* [Stated problem]: Reproduce word for word everything in the comb actuator passage from "The electrostatic comb actuator of" down to "comb electrode region.".

* [Selected extract]:
-------

Then, as illustrated in FIG. 2G, by etching exposed portions of the BOX layer 111 and of the insulating layer 113 using, for example, buffered hydrofluoric acid (BHF) to release the movable comb electrodes 116 and the elastic members 119, the electrostatic comb actuator 120 is manufactured. Note that, the actuator array and the manufacturing method thereof described above are only exemplary, and the present invention is not limited thereto. With regard to the electrostatic comb actuator 1, the array is, for example, a triangular lattice, and array pitches are, for example, 1,000 μm.

The electrostatic comb actuator of the variable shape mirror described above can inhibit breakage of the elastic member for the reason described above. Further, when the electrostatic comb actuator is manufactured, yield can be improved and manufacturing costs can be reduced. Further, in the electrostatic comb actuator 1 according to this embodiment, all the movable comb electrodes 6 and the elastic members 5 are substantially in parallel with one another. Therefore, compared with, for example, a layout in which the extending direction of the movable comb electrodes and the extending direction of the elastic member are perpendicular to each other, the electrostatic comb actuator can be more compactly laid out with a larger comb electrode region.

-------

* [Data provided]:
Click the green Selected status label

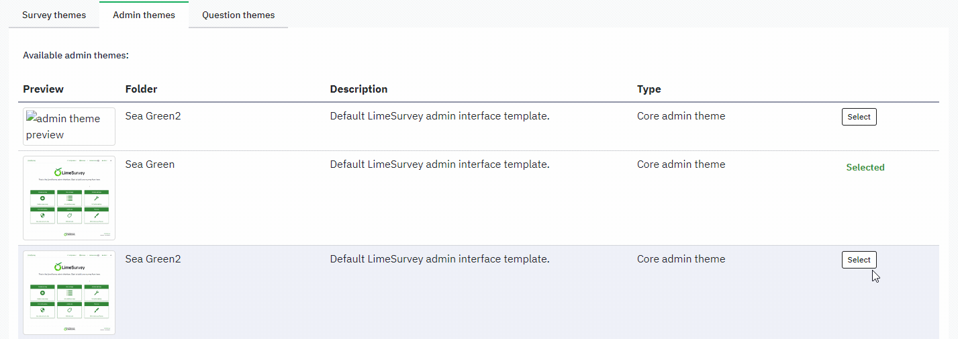(x=865, y=167)
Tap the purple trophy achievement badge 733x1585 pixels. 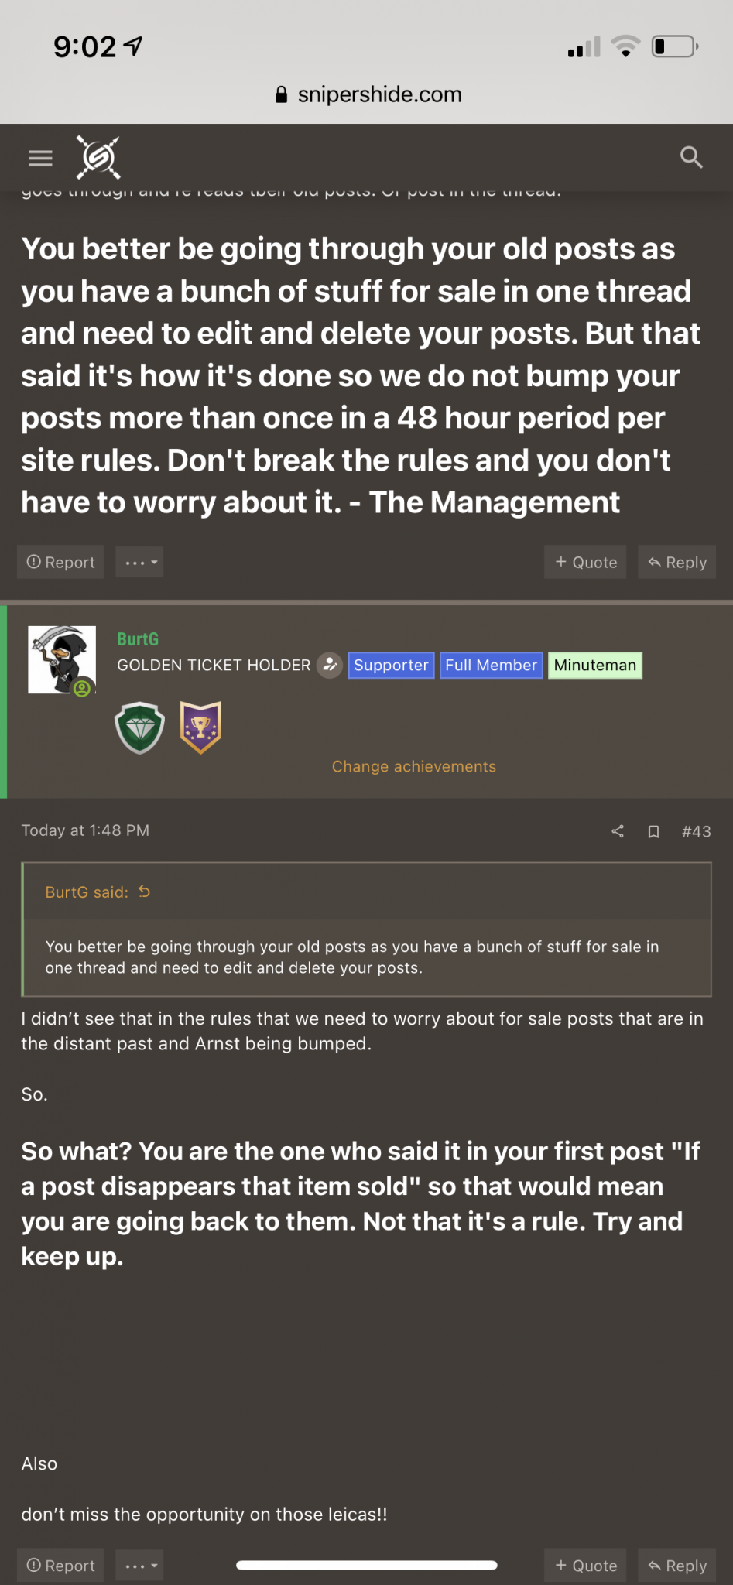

-------

* [Result of the exercise]:
The electrostatic comb actuator of the variable shape mirror described above can inhibit breakage of the elastic member for the reason described above. Further, when the electrostatic comb actuator is manufactured, yield can be improved and manufacturing costs can be reduced. Further, in the electrostatic comb actuator 1 according to this embodiment, all the movable comb electrodes 6 and the elastic members 5 are substantially in parallel with one another. Therefore, compared with, for example, a layout in which the extending direction of the movable comb electrodes and the extending direction of the elastic member are perpendicular to each other, the electrostatic comb actuator can be more compactly laid out with a larger comb electrode region.